* **Your instructions**
Rewrite the entries from the line that contains "Find the location of a" through the line that contains "code-text: */ is", swapping "particular" for "specific" and keeping everything else the same. Leave the pictures out of your answer.

- - - - -

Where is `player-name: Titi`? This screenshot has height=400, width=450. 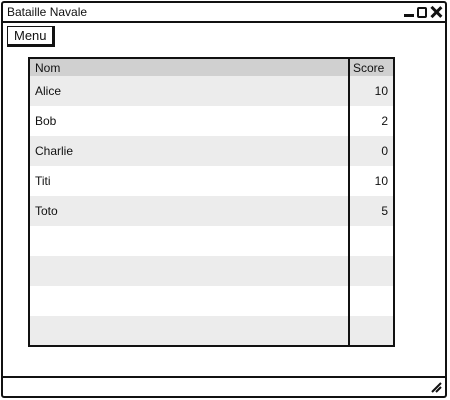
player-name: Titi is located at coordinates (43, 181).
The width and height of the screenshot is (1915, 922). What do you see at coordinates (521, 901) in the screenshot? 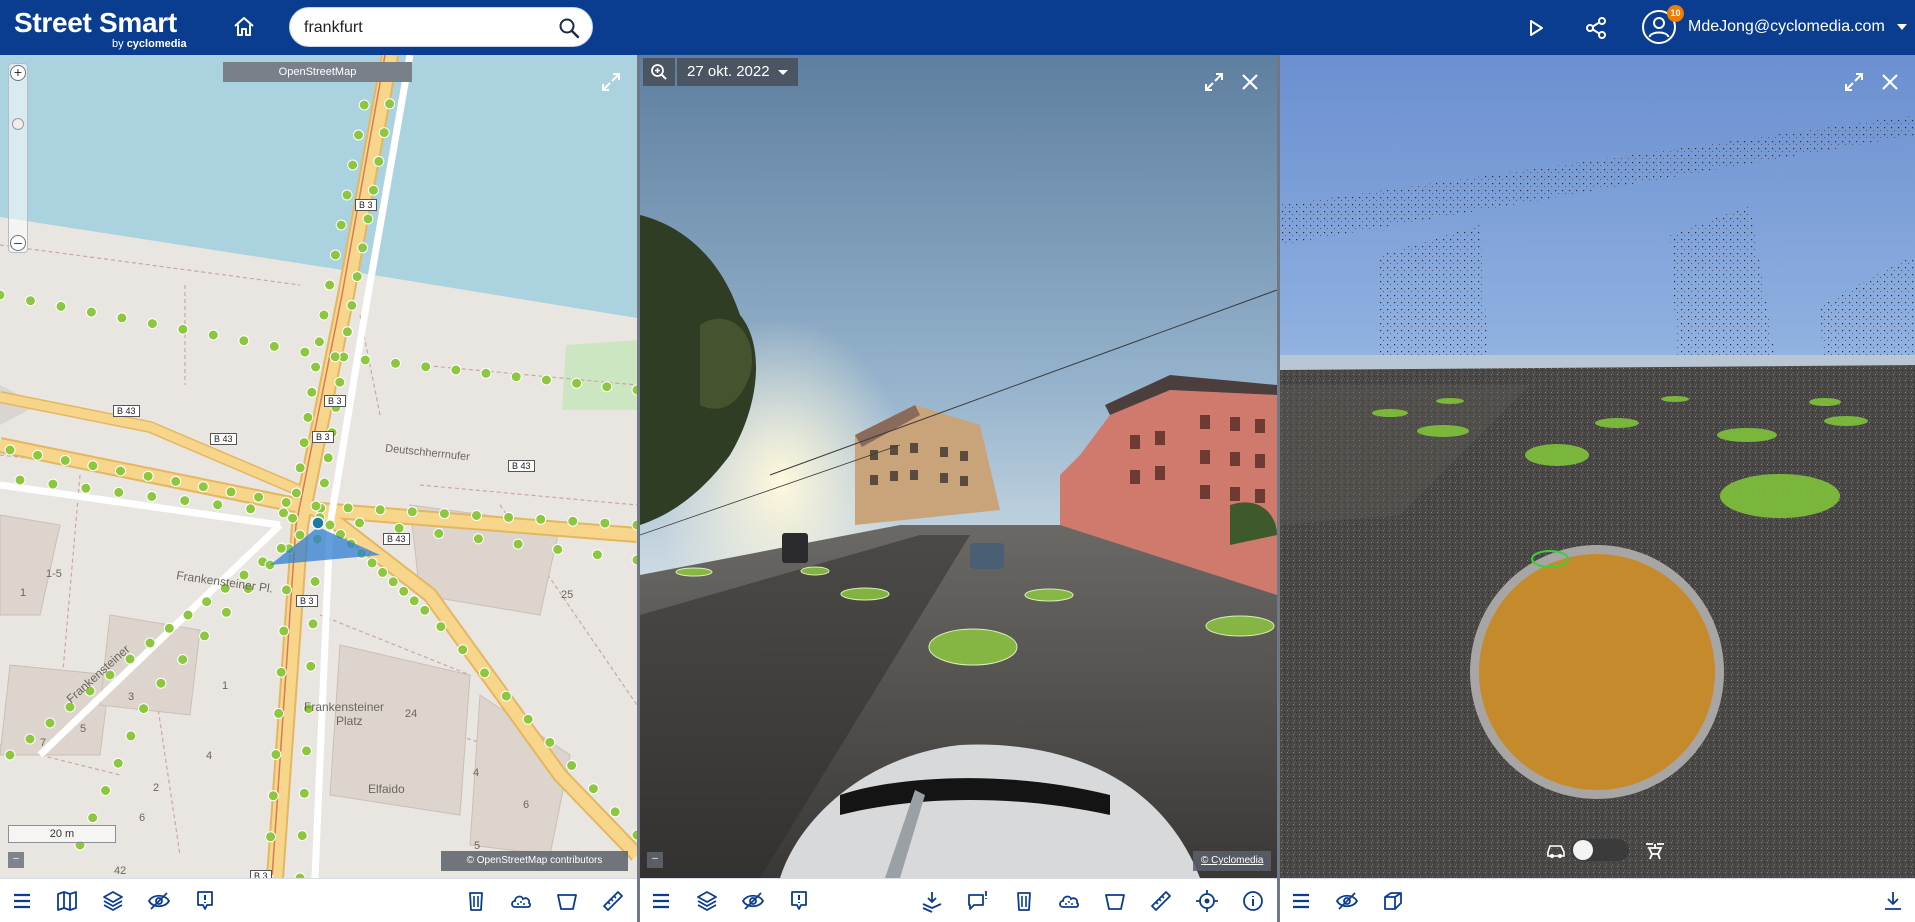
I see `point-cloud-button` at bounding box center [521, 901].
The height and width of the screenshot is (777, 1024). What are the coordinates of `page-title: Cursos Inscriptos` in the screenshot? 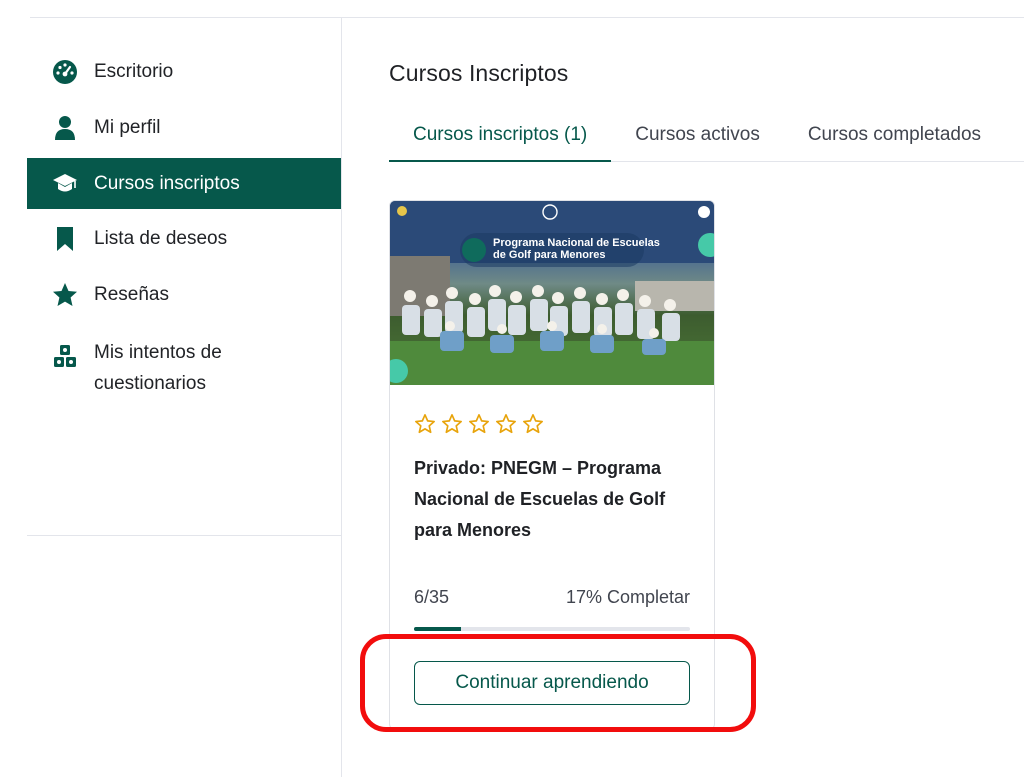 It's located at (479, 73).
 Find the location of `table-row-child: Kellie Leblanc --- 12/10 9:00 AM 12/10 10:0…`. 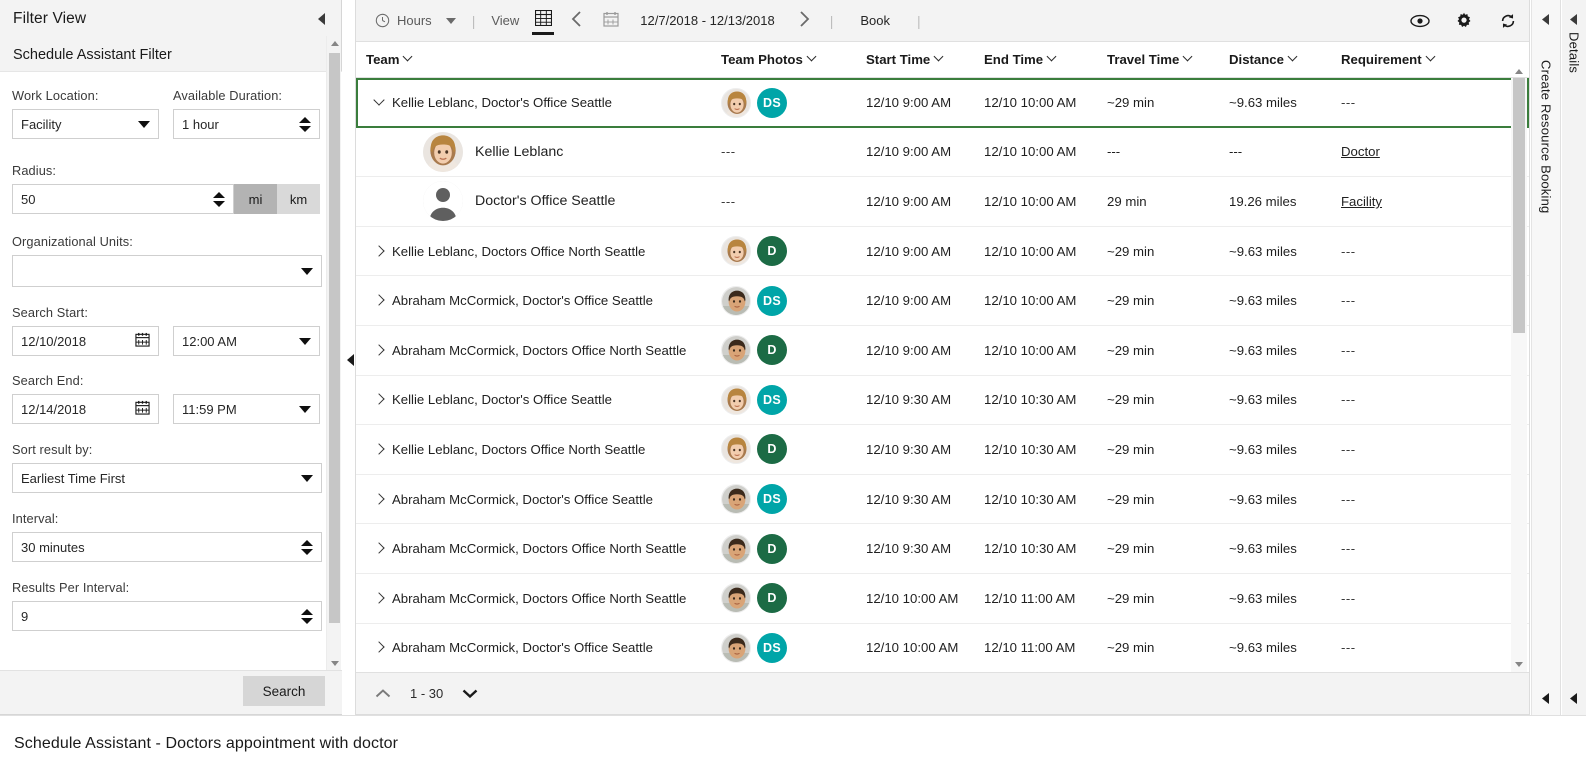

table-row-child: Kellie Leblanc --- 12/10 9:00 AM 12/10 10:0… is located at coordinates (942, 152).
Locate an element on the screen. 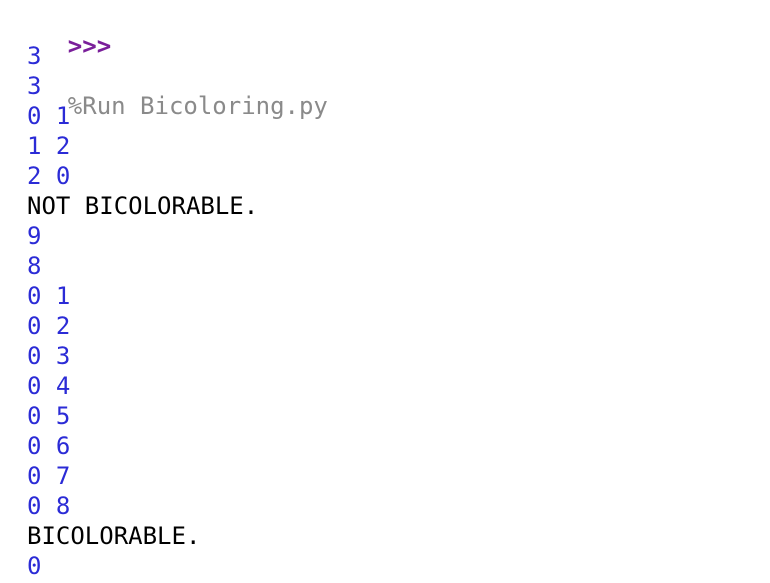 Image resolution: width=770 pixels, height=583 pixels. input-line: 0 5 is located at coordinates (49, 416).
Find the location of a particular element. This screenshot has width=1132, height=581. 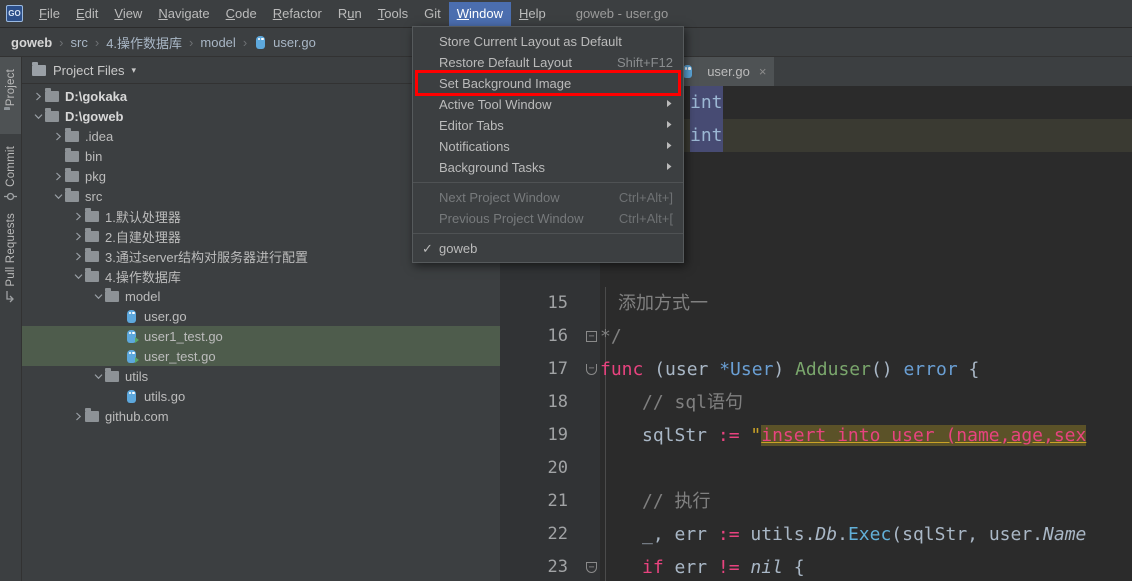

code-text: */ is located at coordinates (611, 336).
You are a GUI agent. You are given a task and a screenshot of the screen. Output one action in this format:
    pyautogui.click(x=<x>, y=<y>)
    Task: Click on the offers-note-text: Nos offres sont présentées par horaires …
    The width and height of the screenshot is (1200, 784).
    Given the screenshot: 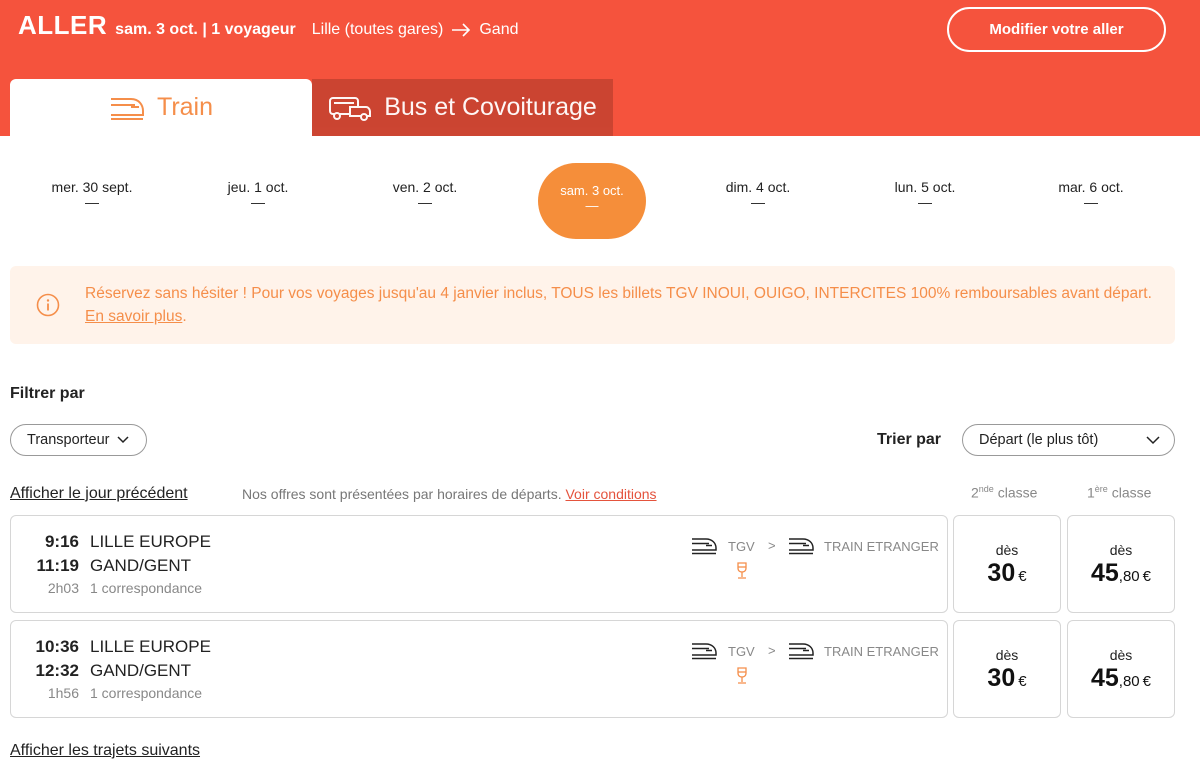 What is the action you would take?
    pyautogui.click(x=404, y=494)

- - - - -

* **Answer to this problem**
Find the location of a specific element. This screenshot has width=1132, height=581. 

code-text: */ is located at coordinates (611, 336).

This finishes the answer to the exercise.